**EXERCISE DATA:**
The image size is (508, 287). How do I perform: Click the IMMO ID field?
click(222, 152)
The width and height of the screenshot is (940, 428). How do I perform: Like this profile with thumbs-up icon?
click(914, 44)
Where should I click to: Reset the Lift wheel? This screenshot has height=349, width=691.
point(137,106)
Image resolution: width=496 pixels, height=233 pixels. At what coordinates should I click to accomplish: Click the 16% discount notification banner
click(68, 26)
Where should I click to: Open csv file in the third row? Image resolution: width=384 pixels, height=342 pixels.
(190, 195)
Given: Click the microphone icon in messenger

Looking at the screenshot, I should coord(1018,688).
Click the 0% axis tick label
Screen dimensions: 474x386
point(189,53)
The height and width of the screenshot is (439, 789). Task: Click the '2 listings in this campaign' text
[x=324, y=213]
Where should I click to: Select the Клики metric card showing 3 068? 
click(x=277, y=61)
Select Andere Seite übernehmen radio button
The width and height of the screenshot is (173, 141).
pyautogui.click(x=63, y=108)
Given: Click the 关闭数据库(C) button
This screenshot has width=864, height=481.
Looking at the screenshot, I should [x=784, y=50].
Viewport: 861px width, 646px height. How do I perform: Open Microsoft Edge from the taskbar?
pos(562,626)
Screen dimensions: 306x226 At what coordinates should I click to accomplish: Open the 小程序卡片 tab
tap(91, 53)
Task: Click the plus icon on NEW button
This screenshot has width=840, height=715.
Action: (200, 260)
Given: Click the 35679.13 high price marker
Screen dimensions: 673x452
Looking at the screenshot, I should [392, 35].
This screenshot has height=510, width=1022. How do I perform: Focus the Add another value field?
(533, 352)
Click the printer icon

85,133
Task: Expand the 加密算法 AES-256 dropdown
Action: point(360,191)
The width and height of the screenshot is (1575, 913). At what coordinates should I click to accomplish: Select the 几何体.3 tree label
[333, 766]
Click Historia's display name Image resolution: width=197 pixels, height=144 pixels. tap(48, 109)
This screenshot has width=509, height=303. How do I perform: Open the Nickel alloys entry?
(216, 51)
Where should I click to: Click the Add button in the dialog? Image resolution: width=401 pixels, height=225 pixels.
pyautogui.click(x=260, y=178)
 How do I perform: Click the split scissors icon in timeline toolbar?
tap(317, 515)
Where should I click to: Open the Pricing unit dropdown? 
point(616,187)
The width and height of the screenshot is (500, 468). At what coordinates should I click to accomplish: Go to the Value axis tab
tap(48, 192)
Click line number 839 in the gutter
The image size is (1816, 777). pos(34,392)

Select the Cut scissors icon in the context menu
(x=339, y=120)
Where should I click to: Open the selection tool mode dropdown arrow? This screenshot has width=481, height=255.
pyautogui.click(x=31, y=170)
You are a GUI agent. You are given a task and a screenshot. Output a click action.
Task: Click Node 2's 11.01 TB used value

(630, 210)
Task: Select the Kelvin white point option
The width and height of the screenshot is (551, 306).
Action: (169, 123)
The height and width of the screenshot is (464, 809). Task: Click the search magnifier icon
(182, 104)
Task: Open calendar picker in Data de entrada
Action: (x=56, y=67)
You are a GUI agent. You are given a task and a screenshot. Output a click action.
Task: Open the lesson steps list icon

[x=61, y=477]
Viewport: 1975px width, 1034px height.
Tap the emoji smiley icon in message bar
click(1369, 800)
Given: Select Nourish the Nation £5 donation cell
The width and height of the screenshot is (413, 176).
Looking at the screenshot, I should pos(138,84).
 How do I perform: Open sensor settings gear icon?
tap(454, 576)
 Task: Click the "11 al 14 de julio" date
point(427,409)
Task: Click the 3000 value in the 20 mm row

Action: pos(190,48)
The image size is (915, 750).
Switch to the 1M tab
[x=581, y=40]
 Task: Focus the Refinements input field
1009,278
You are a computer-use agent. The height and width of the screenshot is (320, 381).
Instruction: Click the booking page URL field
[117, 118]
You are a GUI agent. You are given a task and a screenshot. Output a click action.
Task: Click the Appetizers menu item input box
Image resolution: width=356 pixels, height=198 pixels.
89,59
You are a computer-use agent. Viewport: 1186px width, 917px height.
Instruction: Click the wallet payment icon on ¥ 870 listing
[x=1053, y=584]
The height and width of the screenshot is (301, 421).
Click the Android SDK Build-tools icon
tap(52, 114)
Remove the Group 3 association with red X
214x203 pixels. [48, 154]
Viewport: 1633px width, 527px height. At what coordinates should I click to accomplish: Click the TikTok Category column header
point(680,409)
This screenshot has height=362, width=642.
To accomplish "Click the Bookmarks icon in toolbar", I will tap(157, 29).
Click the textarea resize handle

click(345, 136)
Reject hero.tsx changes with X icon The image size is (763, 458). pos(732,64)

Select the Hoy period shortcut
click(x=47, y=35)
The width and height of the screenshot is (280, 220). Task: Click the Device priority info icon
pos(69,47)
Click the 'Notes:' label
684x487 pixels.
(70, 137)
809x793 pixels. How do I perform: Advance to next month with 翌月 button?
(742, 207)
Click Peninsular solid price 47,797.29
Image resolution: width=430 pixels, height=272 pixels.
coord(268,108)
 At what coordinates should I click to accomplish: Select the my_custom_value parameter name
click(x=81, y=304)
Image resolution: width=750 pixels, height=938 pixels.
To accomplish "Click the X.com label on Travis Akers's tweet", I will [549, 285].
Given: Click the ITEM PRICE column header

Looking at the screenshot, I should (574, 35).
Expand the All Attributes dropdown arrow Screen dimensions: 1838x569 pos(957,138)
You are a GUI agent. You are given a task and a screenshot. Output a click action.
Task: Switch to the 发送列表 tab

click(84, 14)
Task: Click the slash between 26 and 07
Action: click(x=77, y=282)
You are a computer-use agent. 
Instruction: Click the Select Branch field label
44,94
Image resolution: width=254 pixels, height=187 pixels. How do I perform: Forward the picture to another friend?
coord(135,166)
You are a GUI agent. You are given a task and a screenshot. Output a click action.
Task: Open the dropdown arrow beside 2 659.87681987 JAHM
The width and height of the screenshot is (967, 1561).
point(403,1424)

**TASK GOAL:**
Transcription of the listing must be exact and complete.

**ANSWER TO THE EXERCISE:**
The image size is (508, 287). How do I perform: Click the IMMO ID field?
click(222, 152)
The width and height of the screenshot is (940, 428). How do I perform: Like this profile with thumbs-up icon?
click(914, 44)
Where should I click to: Reset the Lift wheel? This screenshot has height=349, width=691.
point(137,106)
Image resolution: width=496 pixels, height=233 pixels. At what coordinates should I click to accomplish: Click the 16% discount notification banner
click(68, 26)
Where should I click to: Open csv file in the third row? Image resolution: width=384 pixels, height=342 pixels.
(190, 195)
Given: Click the microphone icon in messenger

Looking at the screenshot, I should coord(1018,688).
Click the 0% axis tick label
Screen dimensions: 474x386
point(189,53)
The height and width of the screenshot is (439, 789). Task: Click the '2 listings in this campaign' text
[x=324, y=213]
Where should I click to: Select the Клики metric card showing 3 068? 
click(x=277, y=61)
Select Andere Seite übernehmen radio button
The width and height of the screenshot is (173, 141).
pyautogui.click(x=63, y=108)
Given: Click the 关闭数据库(C) button
This screenshot has width=864, height=481.
Looking at the screenshot, I should [x=784, y=50].
Viewport: 861px width, 646px height. How do I perform: Open Microsoft Edge from the taskbar?
pos(562,626)
Screen dimensions: 306x226 At what coordinates should I click to accomplish: Open the 小程序卡片 tab
tap(91, 53)
Task: Click the plus icon on NEW button
This screenshot has width=840, height=715.
Action: (200, 260)
Given: Click the 35679.13 high price marker
Screen dimensions: 673x452
Looking at the screenshot, I should [392, 35].
This screenshot has height=510, width=1022. How do I perform: Focus the Add another value field?
(533, 352)
Click the printer icon

85,133
Task: Expand the 加密算法 AES-256 dropdown
Action: point(360,191)
The width and height of the screenshot is (1575, 913). At what coordinates should I click to accomplish: Select the 几何体.3 tree label
[333, 766]
Click Historia's display name Image resolution: width=197 pixels, height=144 pixels. tap(48, 109)
This screenshot has width=509, height=303. How do I perform: Open the Nickel alloys entry?
(216, 51)
Where should I click to: Click the Add button in the dialog? Image resolution: width=401 pixels, height=225 pixels.
pyautogui.click(x=260, y=178)
 How do I perform: Click the split scissors icon in timeline toolbar?
tap(317, 515)
Where should I click to: Open the Pricing unit dropdown? 
point(616,187)
The width and height of the screenshot is (500, 468). At what coordinates should I click to accomplish: Go to the Value axis tab
tap(48, 192)
Click line number 839 in the gutter
The image size is (1816, 777). pos(34,392)

Select the Cut scissors icon in the context menu
(x=339, y=120)
Where should I click to: Open the selection tool mode dropdown arrow? This screenshot has width=481, height=255.
pyautogui.click(x=31, y=170)
You are a GUI agent. You are given a task and a screenshot. Output a click action.
Task: Click Node 2's 11.01 TB used value

(630, 210)
Task: Select the Kelvin white point option
The width and height of the screenshot is (551, 306).
Action: (169, 123)
The height and width of the screenshot is (464, 809). Task: Click the search magnifier icon
(182, 104)
Task: Open calendar picker in Data de entrada
Action: (x=56, y=67)
You are a GUI agent. You are given a task and a screenshot. Output a click action.
Task: Open the lesson steps list icon

[x=61, y=477]
Viewport: 1975px width, 1034px height.
Tap the emoji smiley icon in message bar
click(1369, 800)
Given: Select Nourish the Nation £5 donation cell
The width and height of the screenshot is (413, 176).
Looking at the screenshot, I should pos(138,84).
 How do I perform: Open sensor settings gear icon?
tap(454, 576)
 Task: Click the "11 al 14 de julio" date
point(427,409)
Task: Click the 3000 value in the 20 mm row

Action: pos(190,48)
The image size is (915, 750).
Switch to the 1M tab
[x=581, y=40]
 Task: Focus the Refinements input field
1009,278
You are a computer-use agent. The height and width of the screenshot is (320, 381).
Instruction: Click the booking page URL field
[117, 118]
You are a GUI agent. You are given a task and a screenshot. Output a click action.
Task: Click the Appetizers menu item input box
Image resolution: width=356 pixels, height=198 pixels.
89,59
You are a computer-use agent. Viewport: 1186px width, 917px height.
Instruction: Click the wallet payment icon on ¥ 870 listing
[x=1053, y=584]
The height and width of the screenshot is (301, 421).
Click the Android SDK Build-tools icon
tap(52, 114)
Remove the Group 3 association with red X
214x203 pixels. [48, 154]
Viewport: 1633px width, 527px height. At what coordinates should I click to accomplish: Click the TikTok Category column header
point(680,409)
This screenshot has height=362, width=642.
To accomplish "Click the Bookmarks icon in toolbar", I will tap(157, 29).
Click the textarea resize handle

click(345, 136)
Reject hero.tsx changes with X icon The image size is (763, 458). pos(732,64)

Select the Hoy period shortcut
click(x=47, y=35)
The width and height of the screenshot is (280, 220). Task: Click the Device priority info icon
pos(69,47)
Click the 'Notes:' label
684x487 pixels.
(70, 137)
809x793 pixels. How do I perform: Advance to next month with 翌月 button?
(742, 207)
Click Peninsular solid price 47,797.29
Image resolution: width=430 pixels, height=272 pixels.
coord(268,108)
 At what coordinates should I click to accomplish: Select the my_custom_value parameter name
click(x=81, y=304)
Image resolution: width=750 pixels, height=938 pixels.
To accomplish "Click the X.com label on Travis Akers's tweet", I will [549, 285].
Given: Click the ITEM PRICE column header

Looking at the screenshot, I should (574, 35).
Expand the All Attributes dropdown arrow Screen dimensions: 1838x569 pos(957,138)
You are a GUI agent. You are given a task and a screenshot. Output a click action.
Task: Switch to the 发送列表 tab

click(84, 14)
Task: Click the slash between 26 and 07
Action: click(x=77, y=282)
You are a computer-use agent. 
Instruction: Click the Select Branch field label
44,94
Image resolution: width=254 pixels, height=187 pixels. How do I perform: Forward the picture to another friend?
coord(135,166)
You are a GUI agent. You are given a task and a screenshot. Output a click action.
Task: Open the dropdown arrow beside 2 659.87681987 JAHM
The width and height of the screenshot is (967, 1561).
point(403,1424)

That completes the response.